- **Exercise requirements**: From the first line to the last, print the data exactly.

- **Given records**:
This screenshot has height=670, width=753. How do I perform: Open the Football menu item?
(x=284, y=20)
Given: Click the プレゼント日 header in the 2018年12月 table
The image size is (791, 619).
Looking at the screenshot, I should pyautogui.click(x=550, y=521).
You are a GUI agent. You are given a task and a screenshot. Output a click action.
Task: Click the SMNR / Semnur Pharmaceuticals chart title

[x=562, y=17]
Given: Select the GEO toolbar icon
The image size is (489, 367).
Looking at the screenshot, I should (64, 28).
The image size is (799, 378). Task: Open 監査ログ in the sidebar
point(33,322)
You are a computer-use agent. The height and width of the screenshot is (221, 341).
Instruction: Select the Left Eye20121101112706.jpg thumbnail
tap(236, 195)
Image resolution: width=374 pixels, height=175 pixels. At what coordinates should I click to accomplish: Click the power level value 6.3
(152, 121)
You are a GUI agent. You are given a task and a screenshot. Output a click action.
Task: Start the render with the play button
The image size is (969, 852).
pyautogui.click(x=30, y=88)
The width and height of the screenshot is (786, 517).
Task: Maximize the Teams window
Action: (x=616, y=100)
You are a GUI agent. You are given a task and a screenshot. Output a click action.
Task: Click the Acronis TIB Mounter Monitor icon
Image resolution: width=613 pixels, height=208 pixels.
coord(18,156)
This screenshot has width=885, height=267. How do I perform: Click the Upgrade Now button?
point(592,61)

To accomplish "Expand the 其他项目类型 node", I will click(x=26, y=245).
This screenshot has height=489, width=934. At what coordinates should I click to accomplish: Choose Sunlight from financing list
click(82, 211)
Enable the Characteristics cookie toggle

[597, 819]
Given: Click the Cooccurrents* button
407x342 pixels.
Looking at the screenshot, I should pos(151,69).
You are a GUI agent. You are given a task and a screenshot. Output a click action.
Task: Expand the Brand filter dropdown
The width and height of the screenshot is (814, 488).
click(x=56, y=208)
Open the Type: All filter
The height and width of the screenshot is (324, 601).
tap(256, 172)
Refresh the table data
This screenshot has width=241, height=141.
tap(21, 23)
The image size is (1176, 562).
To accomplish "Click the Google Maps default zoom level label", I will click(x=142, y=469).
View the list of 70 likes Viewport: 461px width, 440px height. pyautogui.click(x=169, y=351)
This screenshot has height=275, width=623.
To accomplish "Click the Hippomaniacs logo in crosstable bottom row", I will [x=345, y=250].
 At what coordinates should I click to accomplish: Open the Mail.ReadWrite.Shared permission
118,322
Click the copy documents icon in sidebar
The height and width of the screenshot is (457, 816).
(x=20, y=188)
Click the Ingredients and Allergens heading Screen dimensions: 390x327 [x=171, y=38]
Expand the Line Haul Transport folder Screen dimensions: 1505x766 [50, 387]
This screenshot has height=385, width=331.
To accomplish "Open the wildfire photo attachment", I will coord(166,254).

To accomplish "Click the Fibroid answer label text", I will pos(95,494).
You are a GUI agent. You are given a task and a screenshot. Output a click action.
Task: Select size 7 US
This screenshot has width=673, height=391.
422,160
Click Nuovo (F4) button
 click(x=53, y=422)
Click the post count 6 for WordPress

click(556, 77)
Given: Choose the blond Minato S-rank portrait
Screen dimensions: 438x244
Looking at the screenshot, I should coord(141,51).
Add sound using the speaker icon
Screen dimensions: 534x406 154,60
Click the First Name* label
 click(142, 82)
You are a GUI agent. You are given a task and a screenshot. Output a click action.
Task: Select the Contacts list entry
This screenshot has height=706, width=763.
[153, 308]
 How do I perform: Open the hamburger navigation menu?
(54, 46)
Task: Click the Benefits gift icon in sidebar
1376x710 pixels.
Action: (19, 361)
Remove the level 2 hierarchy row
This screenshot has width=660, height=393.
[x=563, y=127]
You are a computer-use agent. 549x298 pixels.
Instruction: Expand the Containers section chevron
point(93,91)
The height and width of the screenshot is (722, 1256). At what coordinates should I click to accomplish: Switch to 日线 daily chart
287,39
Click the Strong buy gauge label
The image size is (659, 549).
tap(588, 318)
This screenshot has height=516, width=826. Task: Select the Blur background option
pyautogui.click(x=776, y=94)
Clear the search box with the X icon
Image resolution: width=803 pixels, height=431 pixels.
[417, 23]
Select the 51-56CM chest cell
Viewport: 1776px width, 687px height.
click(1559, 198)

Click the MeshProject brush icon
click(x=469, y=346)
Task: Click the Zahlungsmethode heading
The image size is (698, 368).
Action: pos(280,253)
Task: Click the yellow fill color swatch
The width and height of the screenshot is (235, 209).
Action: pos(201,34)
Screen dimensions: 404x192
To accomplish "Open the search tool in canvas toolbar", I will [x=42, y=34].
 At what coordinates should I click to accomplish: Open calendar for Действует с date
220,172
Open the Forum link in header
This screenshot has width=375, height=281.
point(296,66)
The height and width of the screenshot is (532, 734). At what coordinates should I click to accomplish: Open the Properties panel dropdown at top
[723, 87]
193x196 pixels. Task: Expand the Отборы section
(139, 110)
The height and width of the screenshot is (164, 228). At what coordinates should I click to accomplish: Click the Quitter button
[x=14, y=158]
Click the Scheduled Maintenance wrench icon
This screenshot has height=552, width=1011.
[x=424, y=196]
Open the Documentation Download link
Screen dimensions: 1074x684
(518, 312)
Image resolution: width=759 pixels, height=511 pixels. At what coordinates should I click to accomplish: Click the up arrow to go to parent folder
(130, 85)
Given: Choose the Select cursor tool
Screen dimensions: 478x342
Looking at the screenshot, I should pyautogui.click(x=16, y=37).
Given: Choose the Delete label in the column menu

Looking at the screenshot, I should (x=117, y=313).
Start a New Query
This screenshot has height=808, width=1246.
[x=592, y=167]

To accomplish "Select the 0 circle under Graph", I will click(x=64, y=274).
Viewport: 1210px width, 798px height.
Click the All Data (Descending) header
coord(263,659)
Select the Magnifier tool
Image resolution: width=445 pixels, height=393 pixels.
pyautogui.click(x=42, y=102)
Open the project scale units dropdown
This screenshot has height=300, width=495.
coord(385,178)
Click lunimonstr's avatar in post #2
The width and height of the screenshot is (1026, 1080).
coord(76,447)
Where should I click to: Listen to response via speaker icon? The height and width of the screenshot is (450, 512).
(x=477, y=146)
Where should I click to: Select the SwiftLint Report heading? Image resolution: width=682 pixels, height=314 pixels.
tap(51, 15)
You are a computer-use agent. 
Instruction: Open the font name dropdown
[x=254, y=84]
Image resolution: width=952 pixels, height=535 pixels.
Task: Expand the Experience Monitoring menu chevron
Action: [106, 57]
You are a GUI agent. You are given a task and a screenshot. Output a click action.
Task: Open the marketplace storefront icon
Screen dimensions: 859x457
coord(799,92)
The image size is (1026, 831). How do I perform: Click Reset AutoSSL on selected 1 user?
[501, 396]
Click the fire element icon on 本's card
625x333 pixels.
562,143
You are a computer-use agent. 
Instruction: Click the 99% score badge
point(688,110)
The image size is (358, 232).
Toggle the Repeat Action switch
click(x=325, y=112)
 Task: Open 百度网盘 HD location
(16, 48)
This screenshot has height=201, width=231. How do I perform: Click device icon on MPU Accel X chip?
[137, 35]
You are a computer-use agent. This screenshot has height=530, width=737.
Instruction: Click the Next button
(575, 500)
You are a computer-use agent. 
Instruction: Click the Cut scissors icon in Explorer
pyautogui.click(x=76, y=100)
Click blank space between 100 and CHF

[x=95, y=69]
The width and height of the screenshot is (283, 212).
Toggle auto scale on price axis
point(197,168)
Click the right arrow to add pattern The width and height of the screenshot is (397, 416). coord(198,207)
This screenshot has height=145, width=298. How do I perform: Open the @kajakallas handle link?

- **Exercise response**:
This screenshot has height=670, width=753. How do I perform: Open the Football menu item?
(x=284, y=20)
Given: Click the プレゼント日 header in the 2018年12月 table
The image size is (791, 619).
Looking at the screenshot, I should pyautogui.click(x=550, y=521).
You are a GUI agent. You are given a task and a screenshot. Output a click action.
Task: Click the SMNR / Semnur Pharmaceuticals chart title

[x=562, y=17]
Given: Select the GEO toolbar icon
The image size is (489, 367).
Looking at the screenshot, I should (64, 28).
The image size is (799, 378). Task: Open 監査ログ in the sidebar
point(33,322)
You are a computer-use agent. The height and width of the screenshot is (221, 341).
Instruction: Select the Left Eye20121101112706.jpg thumbnail
tap(236, 195)
Image resolution: width=374 pixels, height=175 pixels. At what coordinates should I click to accomplish: Click the power level value 6.3
(152, 121)
You are a GUI agent. You are given a task and a screenshot. Output a click action.
Task: Start the render with the play button
The image size is (969, 852).
pyautogui.click(x=30, y=88)
The width and height of the screenshot is (786, 517).
Task: Maximize the Teams window
Action: (x=616, y=100)
You are a GUI agent. You are given a task and a screenshot. Output a click action.
Task: Click the Acronis TIB Mounter Monitor icon
Image resolution: width=613 pixels, height=208 pixels.
coord(18,156)
This screenshot has width=885, height=267. How do I perform: Click the Upgrade Now button?
point(592,61)

To accomplish "Expand the 其他项目类型 node", I will click(x=26, y=245).
This screenshot has height=489, width=934. At what coordinates should I click to accomplish: Choose Sunlight from financing list
click(82, 211)
Enable the Characteristics cookie toggle

[597, 819]
Given: Click the Cooccurrents* button
407x342 pixels.
Looking at the screenshot, I should pos(151,69).
You are a GUI agent. You are given a task and a screenshot. Output a click action.
Task: Expand the Brand filter dropdown
The width and height of the screenshot is (814, 488).
click(x=56, y=208)
Open the Type: All filter
The height and width of the screenshot is (324, 601).
tap(256, 172)
Refresh the table data
This screenshot has width=241, height=141.
tap(21, 23)
The image size is (1176, 562).
To accomplish "Click the Google Maps default zoom level label", I will click(x=142, y=469).
View the list of 70 likes Viewport: 461px width, 440px height. pyautogui.click(x=169, y=351)
This screenshot has height=275, width=623.
To accomplish "Click the Hippomaniacs logo in crosstable bottom row", I will [x=345, y=250].
 At what coordinates should I click to accomplish: Open the Mail.ReadWrite.Shared permission
118,322
Click the copy documents icon in sidebar
The height and width of the screenshot is (457, 816).
(x=20, y=188)
Click the Ingredients and Allergens heading Screen dimensions: 390x327 [x=171, y=38]
Expand the Line Haul Transport folder Screen dimensions: 1505x766 [50, 387]
This screenshot has height=385, width=331.
To accomplish "Open the wildfire photo attachment", I will coord(166,254).

To accomplish "Click the Fibroid answer label text", I will pos(95,494).
You are a GUI agent. You are given a task and a screenshot. Output a click action.
Task: Select size 7 US
This screenshot has width=673, height=391.
422,160
Click Nuovo (F4) button
 click(x=53, y=422)
Click the post count 6 for WordPress

click(556, 77)
Given: Choose the blond Minato S-rank portrait
Screen dimensions: 438x244
Looking at the screenshot, I should coord(141,51).
Add sound using the speaker icon
Screen dimensions: 534x406 154,60
Click the First Name* label
 click(142, 82)
You are a GUI agent. You are given a task and a screenshot. Output a click action.
Task: Select the Contacts list entry
This screenshot has height=706, width=763.
[153, 308]
 How do I perform: Open the hamburger navigation menu?
(54, 46)
Task: Click the Benefits gift icon in sidebar
1376x710 pixels.
Action: (19, 361)
Remove the level 2 hierarchy row
This screenshot has width=660, height=393.
[x=563, y=127]
You are a computer-use agent. 549x298 pixels.
Instruction: Expand the Containers section chevron
point(93,91)
The height and width of the screenshot is (722, 1256). At what coordinates should I click to accomplish: Switch to 日线 daily chart
287,39
Click the Strong buy gauge label
The image size is (659, 549).
tap(588, 318)
This screenshot has height=516, width=826. Task: Select the Blur background option
pyautogui.click(x=776, y=94)
Clear the search box with the X icon
Image resolution: width=803 pixels, height=431 pixels.
[417, 23]
Select the 51-56CM chest cell
Viewport: 1776px width, 687px height.
click(1559, 198)

Click the MeshProject brush icon
click(x=469, y=346)
Task: Click the Zahlungsmethode heading
The image size is (698, 368).
Action: pos(280,253)
Task: Click the yellow fill color swatch
The width and height of the screenshot is (235, 209).
Action: pos(201,34)
Screen dimensions: 404x192
To accomplish "Open the search tool in canvas toolbar", I will [x=42, y=34].
 At what coordinates should I click to accomplish: Open calendar for Действует с date
220,172
Open the Forum link in header
This screenshot has width=375, height=281.
point(296,66)
The height and width of the screenshot is (532, 734). At what coordinates should I click to accomplish: Open the Properties panel dropdown at top
[723, 87]
193x196 pixels. Task: Expand the Отборы section
(139, 110)
The height and width of the screenshot is (164, 228). At what coordinates should I click to accomplish: Click the Quitter button
[x=14, y=158]
Click the Scheduled Maintenance wrench icon
This screenshot has height=552, width=1011.
[x=424, y=196]
Open the Documentation Download link
Screen dimensions: 1074x684
(518, 312)
Image resolution: width=759 pixels, height=511 pixels. At what coordinates should I click to accomplish: Click the up arrow to go to parent folder
(130, 85)
Given: Choose the Select cursor tool
Screen dimensions: 478x342
Looking at the screenshot, I should pyautogui.click(x=16, y=37).
Given: Choose the Delete label in the column menu

Looking at the screenshot, I should (x=117, y=313).
Start a New Query
This screenshot has height=808, width=1246.
[x=592, y=167]

To accomplish "Select the 0 circle under Graph", I will click(x=64, y=274).
Viewport: 1210px width, 798px height.
Click the All Data (Descending) header
coord(263,659)
Select the Magnifier tool
Image resolution: width=445 pixels, height=393 pixels.
pyautogui.click(x=42, y=102)
Open the project scale units dropdown
This screenshot has height=300, width=495.
coord(385,178)
Click lunimonstr's avatar in post #2
The width and height of the screenshot is (1026, 1080).
coord(76,447)
Where should I click to: Listen to response via speaker icon? The height and width of the screenshot is (450, 512).
(x=477, y=146)
Where should I click to: Select the SwiftLint Report heading? Image resolution: width=682 pixels, height=314 pixels.
tap(51, 15)
You are a computer-use agent. 
Instruction: Open the font name dropdown
[x=254, y=84]
Image resolution: width=952 pixels, height=535 pixels.
Task: Expand the Experience Monitoring menu chevron
Action: [106, 57]
You are a GUI agent. You are given a task and a screenshot. Output a click action.
Task: Open the marketplace storefront icon
Screen dimensions: 859x457
coord(799,92)
The image size is (1026, 831). How do I perform: Click Reset AutoSSL on selected 1 user?
[501, 396]
Click the fire element icon on 本's card
625x333 pixels.
562,143
You are a computer-use agent. 
Instruction: Click the 99% score badge
point(688,110)
The image size is (358, 232).
Toggle the Repeat Action switch
click(x=325, y=112)
 Task: Open 百度网盘 HD location
(16, 48)
This screenshot has height=201, width=231. How do I perform: Click device icon on MPU Accel X chip?
[137, 35]
You are a computer-use agent. This screenshot has height=530, width=737.
Instruction: Click the Next button
(575, 500)
You are a computer-use agent. 
Instruction: Click the Cut scissors icon in Explorer
pyautogui.click(x=76, y=100)
Click blank space between 100 and CHF

[x=95, y=69]
The width and height of the screenshot is (283, 212).
Toggle auto scale on price axis
point(197,168)
Click the right arrow to add pattern The width and height of the screenshot is (397, 416). coord(198,207)
This screenshot has height=145, width=298. How do I perform: Open the @kajakallas handle link?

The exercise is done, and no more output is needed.